Member of the Ohio Senate from the 28th district
- In office February 20, 2007 – December 31, 2016
- Preceded by: Kimberly Zurz
- Succeeded by: Vernon Sykes

Member of the U.S. House of Representatives from Ohio's 14th district
- In office January 3, 1987 – January 3, 2003
- Preceded by: John F. Seiberling
- Succeeded by: Steve LaTourette

58th Mayor of Akron, Ohio
- In office January 9,^{[citation needed]} 1984 – December 30,^{[citation needed]} 1986
- Preceded by: Roy Ray
- Succeeded by: Don Plusquellic

Member of the Ohio House of Representatives from the 44th district
- In office January 3, 1977 – December 31, 1983
- Preceded by: Paul Wingard
- Succeeded by: Tom Watkins

Personal details
- Born: Thomas Charles Sawyer August 15, 1945 Akron, Ohio, U.S.
- Died: May 20, 2023 (aged 77) Akron, Ohio, U.S.
- Party: Democratic
- Spouse: Joyce Handler
- Children: 1
- Alma mater: University of Akron (BA, MA)
- Profession: Educator

= Tom Sawyer (Ohio politician) =

American politician (1945–2023)

Thomas Charles Sawyer (August 15, 1945 – May 20, 2023) was an American politician of the Democratic Party. During a career that spanned five decades, he represented his hometown of Akron, Ohio, across multiple levels of government. He was a member of the Ohio House of Representatives from 1977 to 1983, the Mayor of Akron from 1984 to 1986, a member of the United States House of Representatives from 1987 to 2003, and a member of the Ohio Senate from 2007 to 2016.

==Early life==
Sawyer was born in Akron, Ohio. After graduating from Buchtel High School in Akron, Sawyer received a Bachelor of Arts degree from the University of Akron in 1968. He also joined the Alpha Phi chapter of Phi Kappa Tau fraternity. Later, Sawyer earned a Master of Arts degree from Akron in 1970. He worked as an English teacher in Cleveland before seeking political office, winning a seat in the Ohio House of Representatives in 1977.

== Mayor of Akron ==
In November 1983, Sawyer defeated the incumbent Republican Mayor of Akron, Roy Ray, in a close election. Sawyer was the first Democrat to be elected Mayor of Akron in over 18 years. No Republican has held the mayor's seat in Akron since Sawyer upset Ray in 1983.

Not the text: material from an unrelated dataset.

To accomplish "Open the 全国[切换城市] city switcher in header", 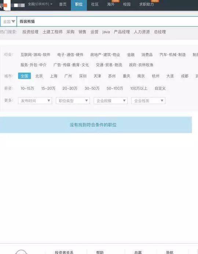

On December 20, 1984, during Sawyer's first year as mayor, an explosion at the Akron Recycle Energy System plant caused the deaths of three people. Sawyer helped manage the aftermath of the tragedy and assisted in the investigation. Speaking to the New York Times, Sawyer noted that S&W Waste, of Kearny, New Jersey, had sent the Akron plant waste materials containing highly flammable chemicals on the day of the explosions.

== United States Congress ==
Sawyer successfully ran for a seat in the U.S. Congress in the 1986 midterm elections and took office on January 3, 1987. He would then serve eight terms in Congress.

Congressman Sawyer gained notoriety as Chairman of the House subcommittee overseeing the 1990 U.S. census. He made national news with his study of the 1990 census and subsequent determination that it had failed to count at least two million black Americans. Sawyer and others attempted to readjust the census figures to include a more accurate count of black Americans and the U.S. population as a whole, but their efforts were opposed. When the Commerce Secretary Robert Mosbacher refused to adjust the census totals, Congressman Sawyer called the decision a "gerrymander on a national scale." The national undercount in 1990 was eventually estimated to exclude around 1.6% of the population.

=== Notable votes ===
In 1993, Sawyer voted for President Bill Clinton's federal budget bill. He voted against the Welfare Reform Act of 1996. Sawyer also voted against the impeachment of President Clinton. On the House floor during this debate, Sawyer quoted Sir Thomas More in defense of Clinton and in condemnation of the Congressional impeachment proceedings.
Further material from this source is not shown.